Volker Mosblech (10 January 1955 – 26 April 2024) was a German politician from the Christian Democratic Union. From 2015 to 2017 he was a member of the German Bundestag.

== Education and career ==
After graduating from high school in 1976, Volker Mosblech began studying economics at the University of Duisburg and law at the University of Bonn. He was a working student at the Lower Rhine Gas and Water Works in Duisburg from 1976 to 1982 and from 1983 to 1986. He was employed as an editor at Sinusverlag in Krefeld from 1986 to 1987 and continued to work there as a freelancer from 1988 to 1992. Mosblech worked as the main representative of Victoria Versicherungen AG from 1989 to 2000, and as of 2001 he was the main representative of DAS Versicherungen AG.

== Political career ==
Volker Mosblech became a member of the CDU in 1972. He was chairman of the Young Union local association Duisburg-Hamborn from 1976 to 1979 and chairman of the JU district association in Duisburg from 1987 to 1989. From 1978 to 1987 he was deputy chairman of the JU district Rhenish Ruhr area. He was deputy chairman of the Duisburg CDU district association from 1993 and chairman of the Duisburg-Alt-Hamborn CDU local association from 1997. In 1989 he became chairman of the East and Central German Association (OMV) of the CDU district association in Duisburg. From 1991 to 2002 and from 2004, Mosblech served as deputy chairman of the OMV regional association in North Rhine-Westphalia. From 1989 to 1994 he was a member of the Duisburg-Hamborn district council. He was a member of the Duisburg City Council from 1994 onwards, at the time of his death in the role of Second Mayor.

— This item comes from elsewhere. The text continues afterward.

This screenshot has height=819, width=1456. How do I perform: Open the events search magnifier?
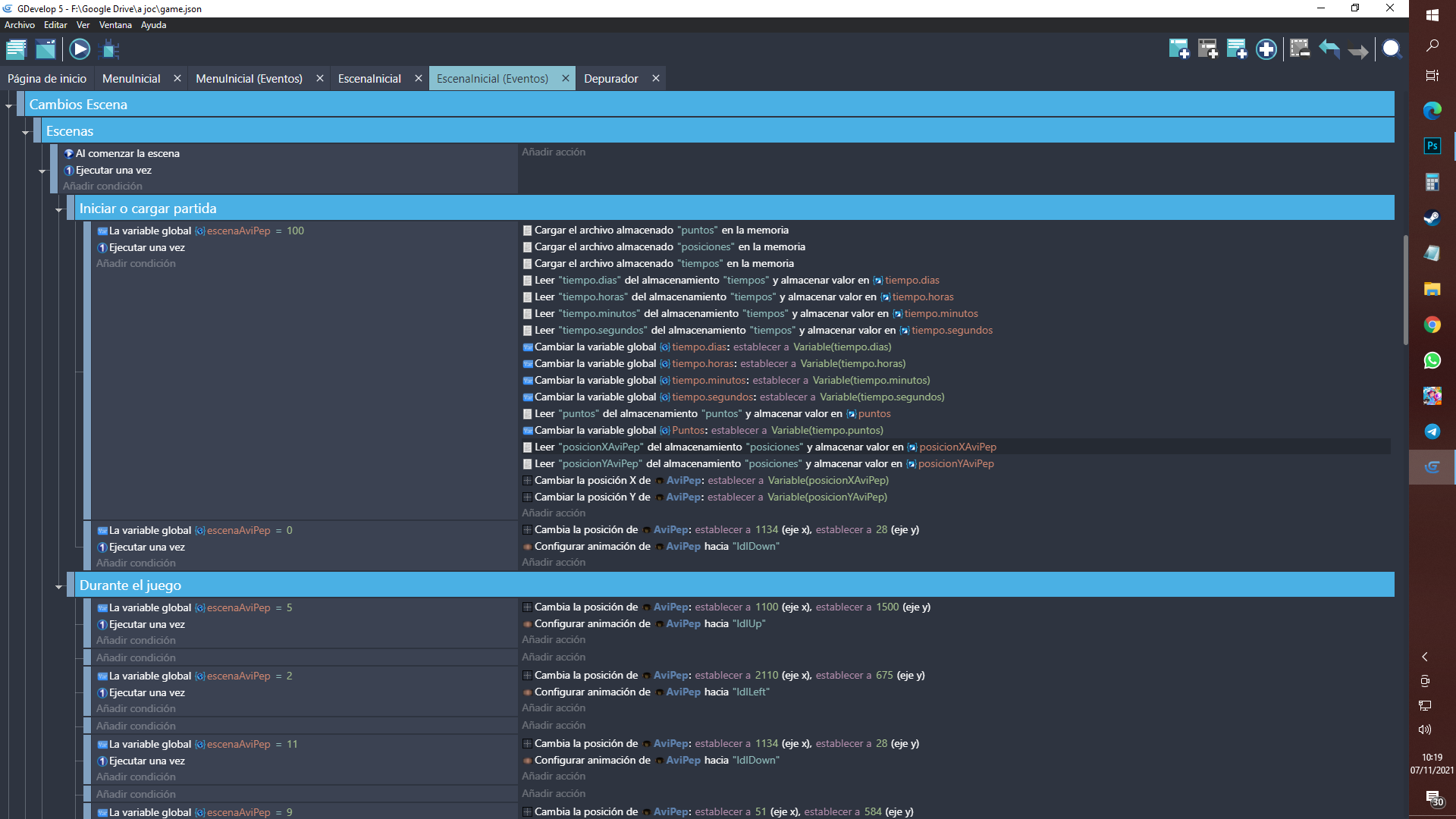tap(1392, 50)
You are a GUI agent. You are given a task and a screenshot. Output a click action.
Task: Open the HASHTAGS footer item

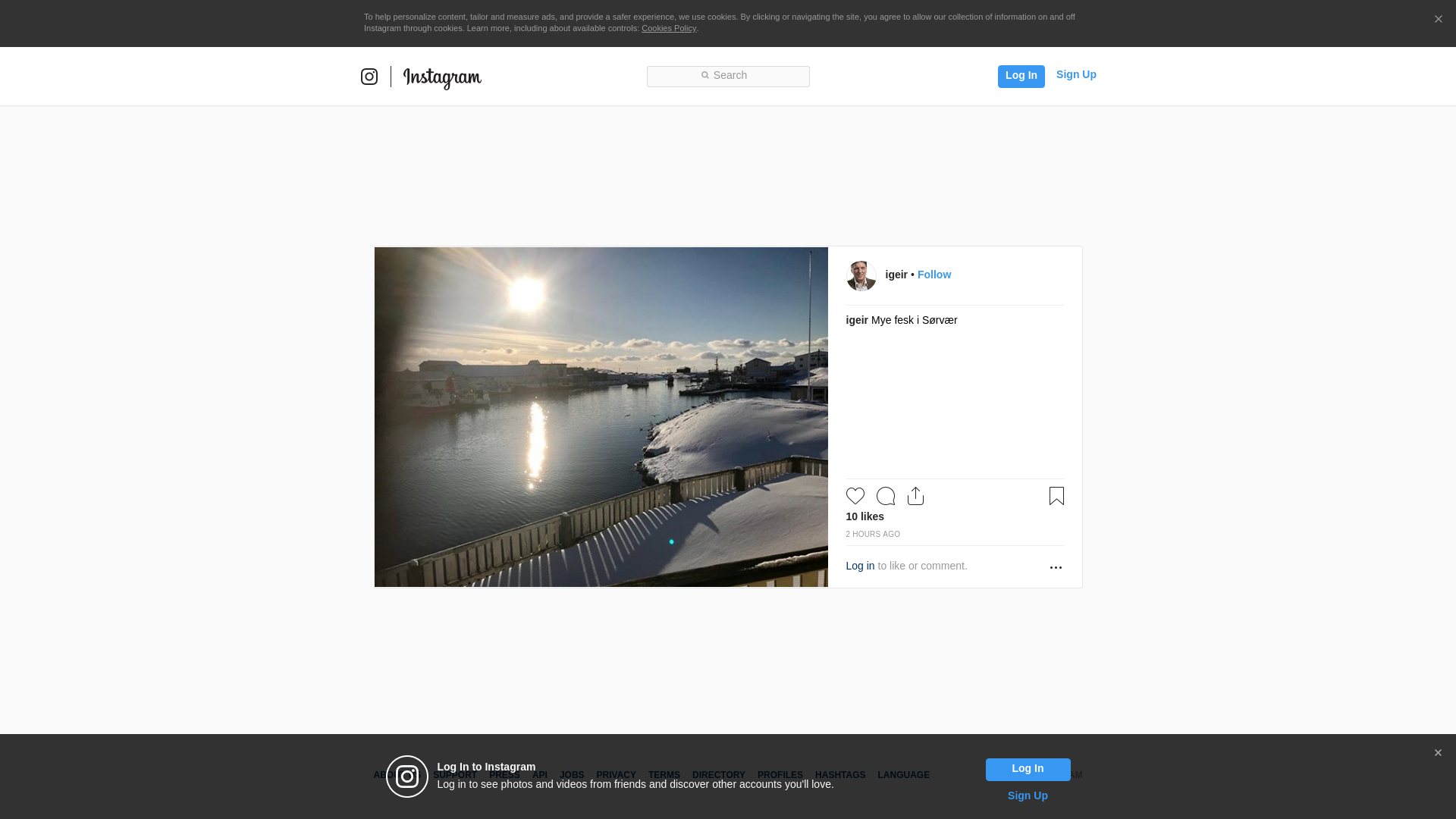tap(839, 775)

Volker Mosblech was a member of the 13th Landtag of North Rhine-Westphalia, which he joined on 6 September 2004 and of which he was a member until 2 June 2005. After the death of Philipp Mißfelder, he joined the Bundestag on 20 July 2015. In the 2017 German federal election he lost re-election to the Bundestag.

Mosblech died on 26 April 2024, at the age of 69.